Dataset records
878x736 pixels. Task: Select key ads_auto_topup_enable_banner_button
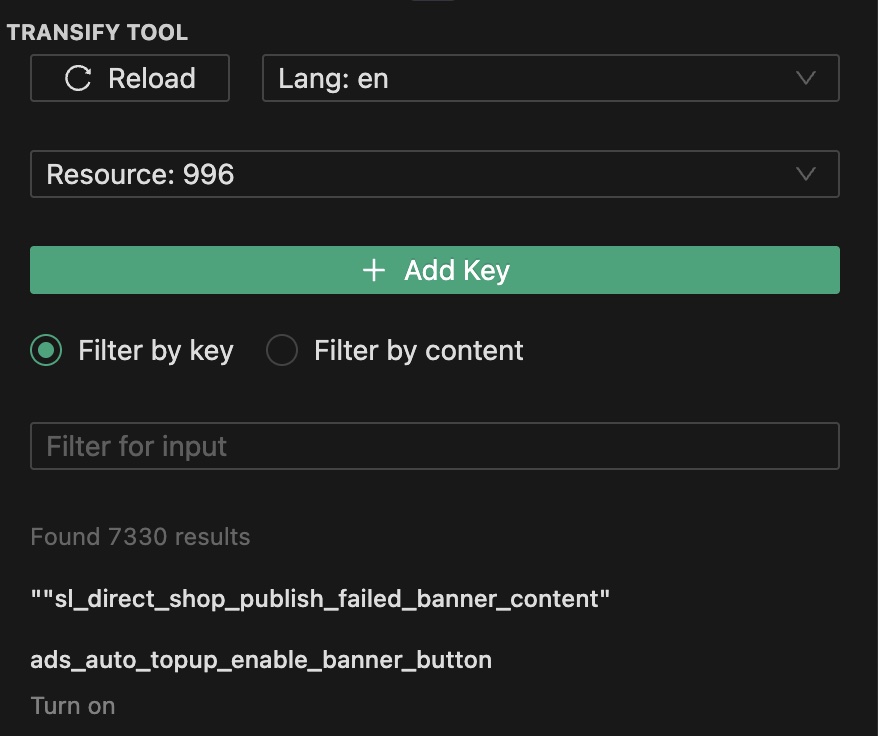[260, 660]
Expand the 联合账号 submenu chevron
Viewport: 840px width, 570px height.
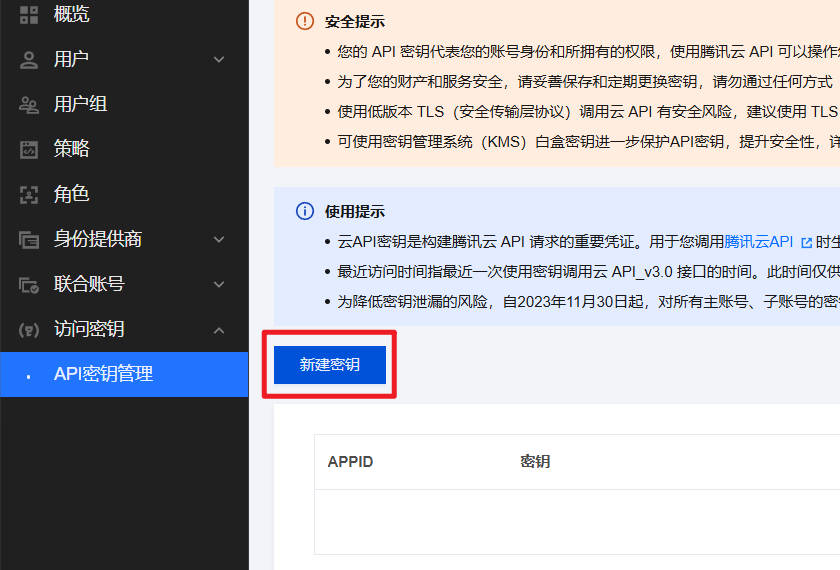(219, 285)
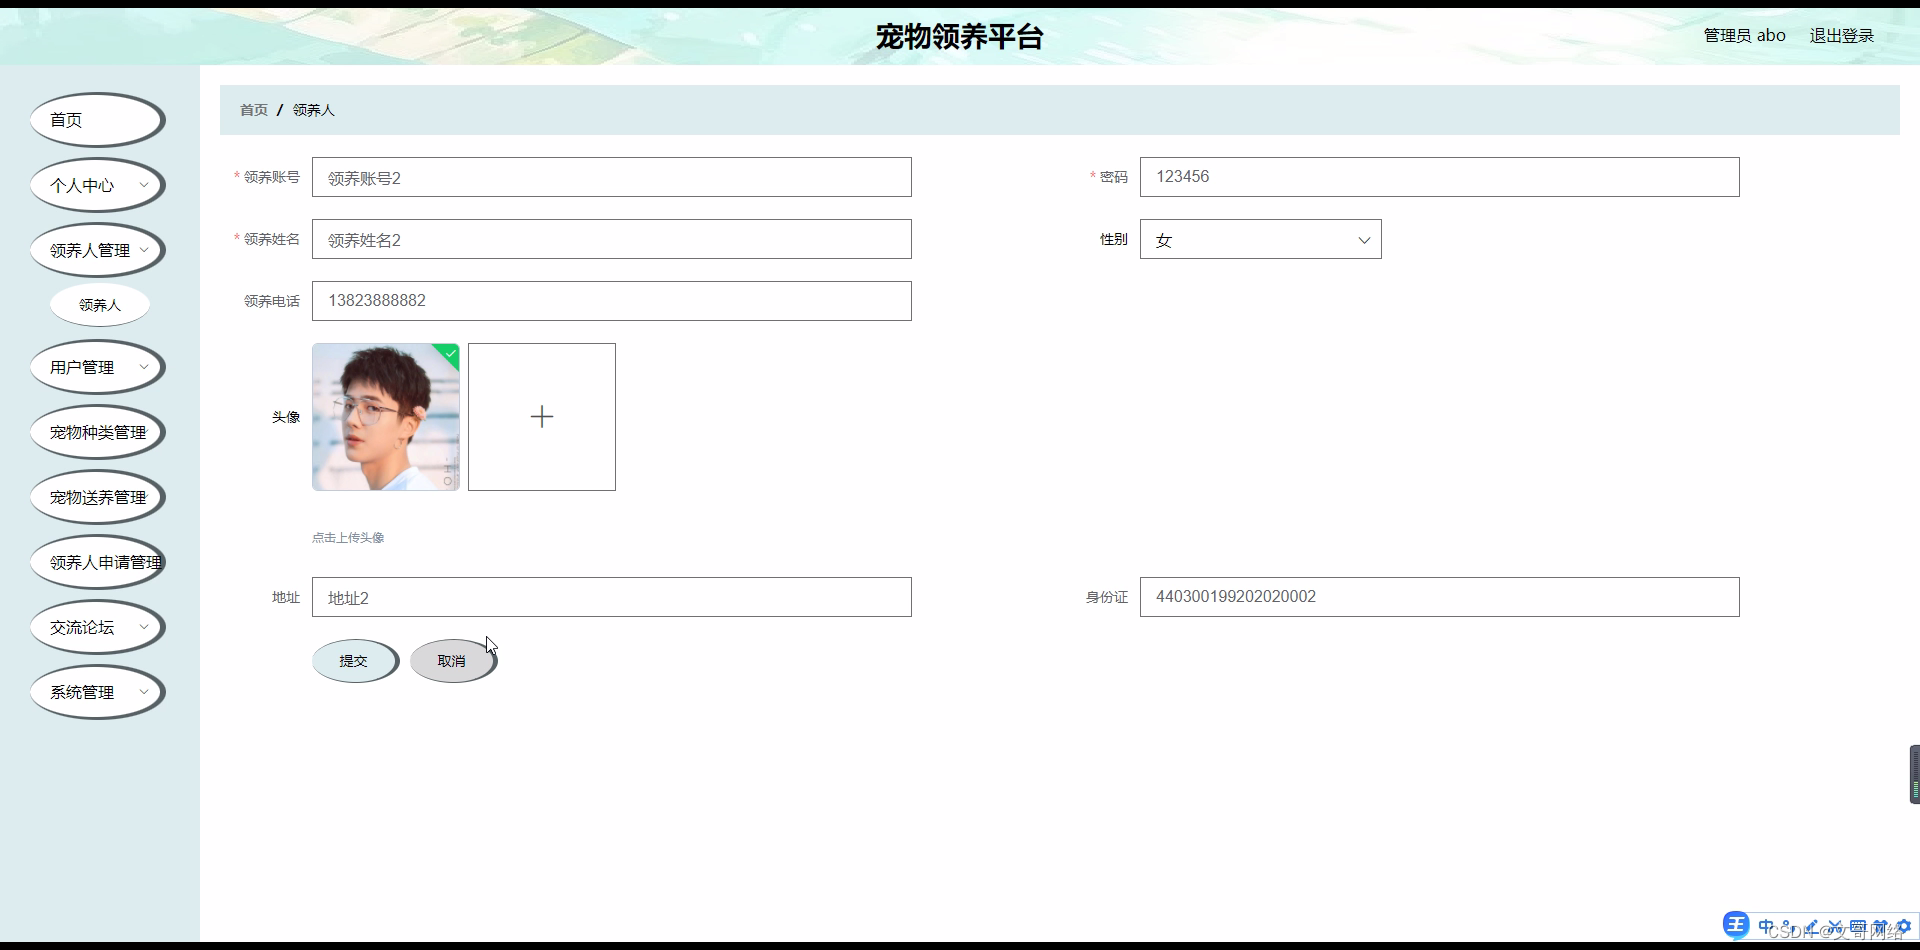This screenshot has width=1920, height=950.
Task: Select 首页 in the sidebar menu
Action: pos(66,119)
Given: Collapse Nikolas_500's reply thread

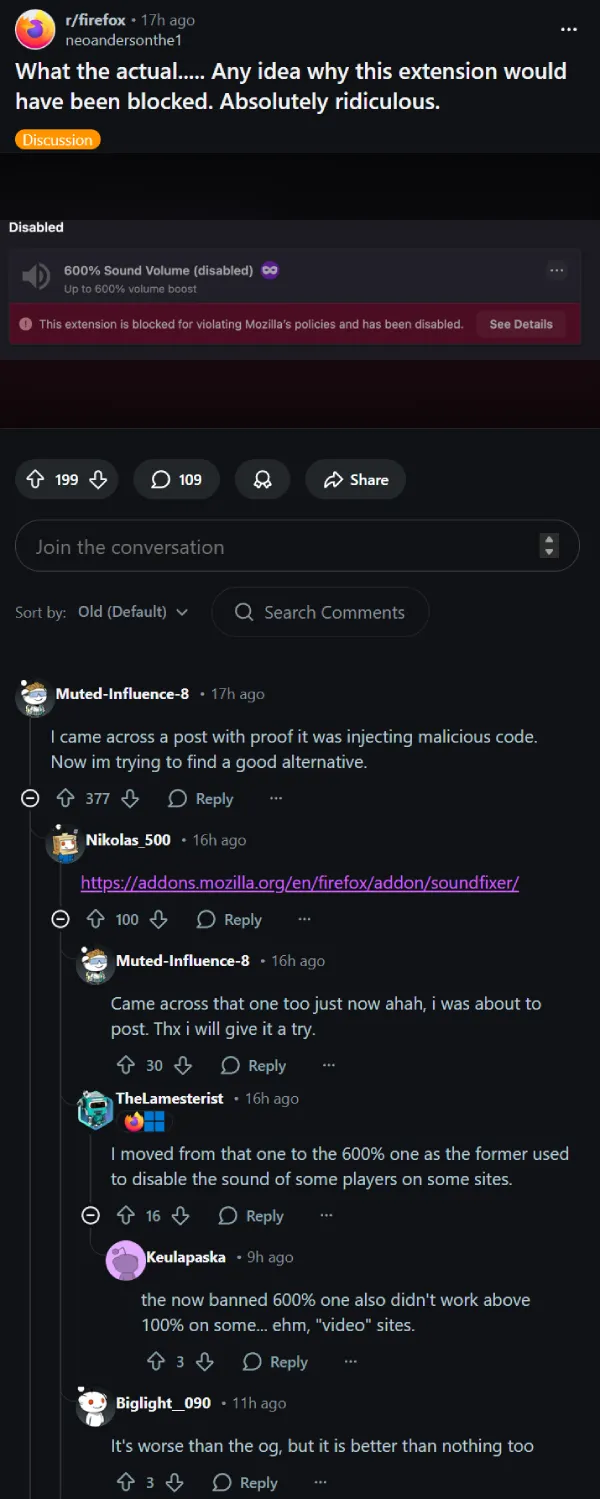Looking at the screenshot, I should point(61,919).
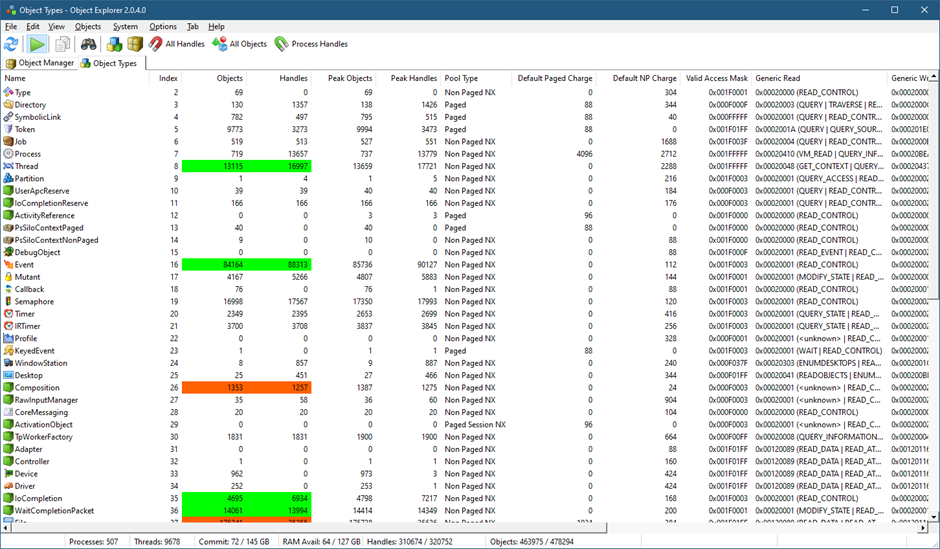Click the copy documents toolbar icon
Screen dimensions: 940x549
[63, 44]
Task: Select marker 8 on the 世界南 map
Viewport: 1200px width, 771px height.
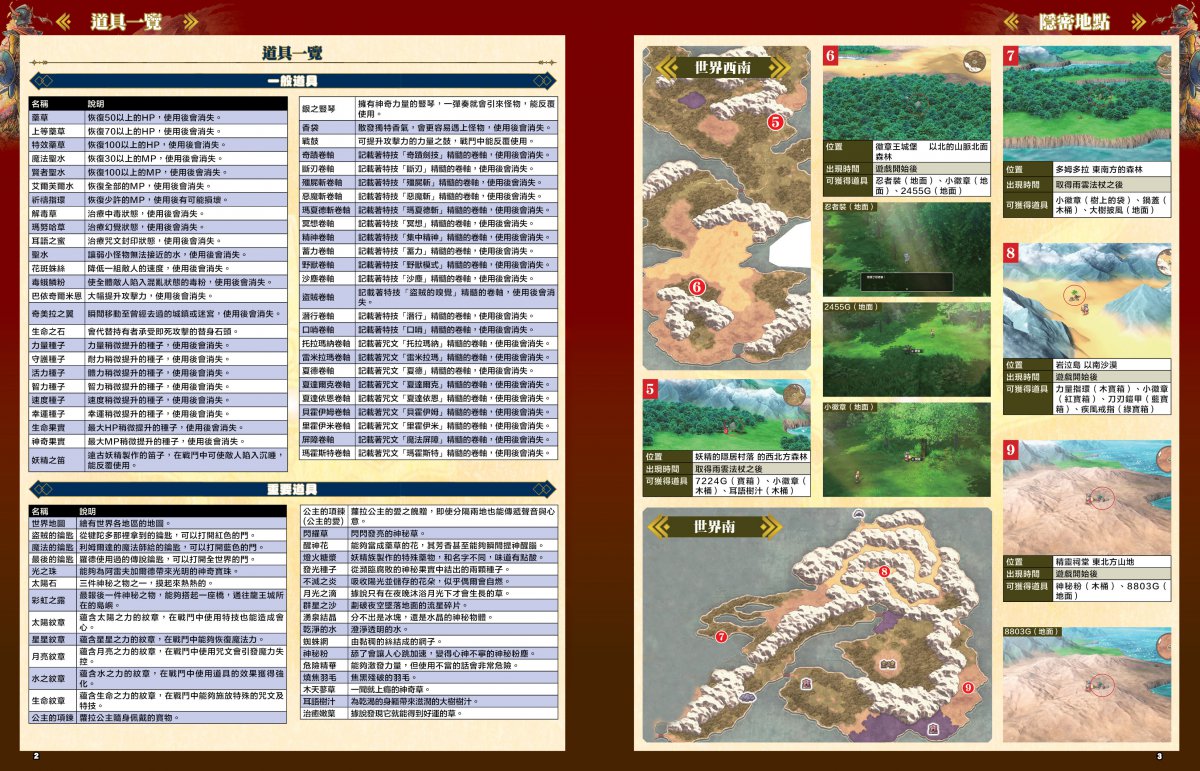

> **PROBLEM DETAILS**:
Transcribe the lines of the entries above word for word, leaving out the pictures.

> **WRITTEN REPLY**:
878x736 pixels. Task: Select key ads_auto_topup_enable_banner_button
[260, 660]
Expand the 联合账号 submenu chevron
Viewport: 840px width, 570px height.
(219, 285)
This screenshot has width=1920, height=950.
Task: Select 首页 in the sidebar menu
Action: pos(66,119)
Given: Collapse Nikolas_500's reply thread

Looking at the screenshot, I should point(61,919).
Click the copy documents toolbar icon
Screen dimensions: 940x549
[63, 44]
Task: Select marker 8 on the 世界南 map
Viewport: 1200px width, 771px height.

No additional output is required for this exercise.